:: Given request a ::
Answer these questions using the HeliosDB indexing overview below:
(i) What version number does the overview give?
(ii) What memory footprint does the overview list for the Hash index type?
(iii) Which index type is described as the default in HeliosDB?

* Begin Extract *

Skip to content

HeliosDB Indexing Overview

Version: 7.0 Last Updated: 2026-01-04


Introduction

HeliosDB provides a comprehensive indexing system designed for high-performance data access across diverse workloads. From traditional B-tree indexes for range queries to advanced vector indexes for AI/ML applications, HeliosDB supports the full spectrum of indexing requirements for modern data-intensive applications.

This document provides an overview of all index types available in HeliosDB, their use cases, and key characteristics.


Index Types at a Glance

Index Type Best For Access Pattern Range Queries Memory Footprint
B-tree General purpose O(log n) Yes Medium
Hash Exact matches O(1) No Low
LSM-Tree Write-heavy workloads O(log n) Yes Low (tiered)
GIN Multi-valued columns O(log n) Partial High
GiST Spatial/geometric data O(log n) Yes Medium
HNSW Vector similarity O(log n) approx N/A High
IVF Large-scale vectors O(n/k) approx N/A Medium
Full-Text Text search O(log n) N/A High

B-tree Indexes

B-tree indexes are the default and most versatile index type in HeliosDB. They maintain sorted data and support efficient equality and range queries.

Key Characteristics

  • Balanced tree structure with O(log n) lookup, insert, and delete
  • Supports range queries: <, <=, =, >=, >, BETWEEN
  • Supports ORDER BY operations efficiently
  • Ideal for columns with high cardinality

Use Cases

  • Primary key lookups
  • Foreign key joins
  • Date/timestamp range queries
  • Sorted result retrieval

Example

-- Create a B-tree index (default)

* End Extract *

:: Given request b ::
From the saved data entries, copy out word for word the lines starting with the line that contains "Expand the Revenue Category 1 item" and going on through the line that contains "click(x=1407, y=888)".

* Begin Data for this task *

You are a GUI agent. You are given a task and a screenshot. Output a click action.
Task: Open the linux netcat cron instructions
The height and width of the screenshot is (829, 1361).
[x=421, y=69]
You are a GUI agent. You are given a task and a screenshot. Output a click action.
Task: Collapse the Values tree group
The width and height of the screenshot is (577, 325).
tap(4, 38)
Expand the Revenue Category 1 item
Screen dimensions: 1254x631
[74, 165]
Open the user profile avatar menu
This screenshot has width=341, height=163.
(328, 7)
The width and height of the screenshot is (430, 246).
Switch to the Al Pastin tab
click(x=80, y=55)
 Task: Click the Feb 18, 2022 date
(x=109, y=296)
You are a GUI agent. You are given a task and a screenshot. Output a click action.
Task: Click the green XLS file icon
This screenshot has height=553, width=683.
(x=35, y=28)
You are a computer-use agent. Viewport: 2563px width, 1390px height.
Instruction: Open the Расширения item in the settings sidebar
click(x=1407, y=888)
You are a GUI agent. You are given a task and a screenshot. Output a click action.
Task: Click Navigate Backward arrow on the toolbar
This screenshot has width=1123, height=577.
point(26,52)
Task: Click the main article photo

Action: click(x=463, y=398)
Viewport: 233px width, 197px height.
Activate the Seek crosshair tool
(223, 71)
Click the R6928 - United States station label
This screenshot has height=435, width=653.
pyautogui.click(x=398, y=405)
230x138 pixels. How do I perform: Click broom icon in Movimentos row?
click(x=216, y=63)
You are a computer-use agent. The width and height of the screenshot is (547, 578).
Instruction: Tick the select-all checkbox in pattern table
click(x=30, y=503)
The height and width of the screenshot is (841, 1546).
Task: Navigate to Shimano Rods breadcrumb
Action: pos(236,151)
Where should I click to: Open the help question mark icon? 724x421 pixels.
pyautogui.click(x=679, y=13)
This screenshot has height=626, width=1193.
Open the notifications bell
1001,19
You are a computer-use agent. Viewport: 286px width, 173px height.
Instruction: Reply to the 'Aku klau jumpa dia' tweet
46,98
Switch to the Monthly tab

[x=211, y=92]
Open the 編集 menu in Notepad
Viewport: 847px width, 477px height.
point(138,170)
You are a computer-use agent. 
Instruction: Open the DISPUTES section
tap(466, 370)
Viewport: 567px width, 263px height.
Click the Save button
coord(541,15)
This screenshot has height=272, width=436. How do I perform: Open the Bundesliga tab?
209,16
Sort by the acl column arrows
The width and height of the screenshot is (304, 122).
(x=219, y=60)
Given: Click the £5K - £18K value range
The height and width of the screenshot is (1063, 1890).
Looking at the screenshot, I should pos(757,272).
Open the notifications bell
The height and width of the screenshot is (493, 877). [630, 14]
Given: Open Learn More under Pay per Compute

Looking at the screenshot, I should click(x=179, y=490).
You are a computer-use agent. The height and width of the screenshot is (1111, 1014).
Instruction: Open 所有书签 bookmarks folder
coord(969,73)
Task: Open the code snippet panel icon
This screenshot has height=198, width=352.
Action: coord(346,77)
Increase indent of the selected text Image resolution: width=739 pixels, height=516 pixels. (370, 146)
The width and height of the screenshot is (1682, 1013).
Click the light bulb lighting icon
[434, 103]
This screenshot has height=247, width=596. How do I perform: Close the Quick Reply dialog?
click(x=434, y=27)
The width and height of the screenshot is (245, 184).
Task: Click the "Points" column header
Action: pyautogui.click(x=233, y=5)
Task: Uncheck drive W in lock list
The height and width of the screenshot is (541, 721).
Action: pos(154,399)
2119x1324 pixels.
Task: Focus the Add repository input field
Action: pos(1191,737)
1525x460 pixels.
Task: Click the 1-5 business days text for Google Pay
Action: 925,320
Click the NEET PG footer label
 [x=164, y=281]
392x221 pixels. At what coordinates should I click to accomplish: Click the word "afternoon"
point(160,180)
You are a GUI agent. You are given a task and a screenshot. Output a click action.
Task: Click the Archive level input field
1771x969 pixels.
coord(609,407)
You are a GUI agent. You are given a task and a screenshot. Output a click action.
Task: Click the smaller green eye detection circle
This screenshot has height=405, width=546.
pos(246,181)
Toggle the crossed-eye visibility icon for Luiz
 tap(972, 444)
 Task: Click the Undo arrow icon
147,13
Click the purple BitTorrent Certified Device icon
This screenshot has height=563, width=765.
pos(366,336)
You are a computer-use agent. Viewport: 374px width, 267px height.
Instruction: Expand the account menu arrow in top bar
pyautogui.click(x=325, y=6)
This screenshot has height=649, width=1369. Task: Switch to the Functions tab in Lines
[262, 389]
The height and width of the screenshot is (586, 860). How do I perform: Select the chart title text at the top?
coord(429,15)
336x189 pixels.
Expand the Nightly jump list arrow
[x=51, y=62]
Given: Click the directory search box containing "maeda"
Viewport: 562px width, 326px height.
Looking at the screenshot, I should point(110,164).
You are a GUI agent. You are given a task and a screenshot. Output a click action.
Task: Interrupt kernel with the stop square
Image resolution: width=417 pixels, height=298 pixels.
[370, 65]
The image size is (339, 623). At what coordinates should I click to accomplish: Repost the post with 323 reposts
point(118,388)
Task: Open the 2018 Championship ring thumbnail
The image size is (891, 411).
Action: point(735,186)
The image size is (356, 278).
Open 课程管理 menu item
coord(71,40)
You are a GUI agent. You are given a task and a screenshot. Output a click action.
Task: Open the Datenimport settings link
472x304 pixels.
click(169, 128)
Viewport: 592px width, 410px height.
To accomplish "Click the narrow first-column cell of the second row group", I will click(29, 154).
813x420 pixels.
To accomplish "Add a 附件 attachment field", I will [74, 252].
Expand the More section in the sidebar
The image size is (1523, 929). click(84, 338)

* End Data for this task *

:: Reply a ::
(i) 7.0
(ii) Low
(iii) B-tree

:: Reply b ::
Expand the Revenue Category 1 item
Screen dimensions: 1254x631
[74, 165]
Open the user profile avatar menu
This screenshot has width=341, height=163.
(328, 7)
The width and height of the screenshot is (430, 246).
Switch to the Al Pastin tab
click(x=80, y=55)
 Task: Click the Feb 18, 2022 date
(x=109, y=296)
You are a GUI agent. You are given a task and a screenshot. Output a click action.
Task: Click the green XLS file icon
This screenshot has height=553, width=683.
(x=35, y=28)
You are a computer-use agent. Viewport: 2563px width, 1390px height.
Instruction: Open the Расширения item in the settings sidebar
click(x=1407, y=888)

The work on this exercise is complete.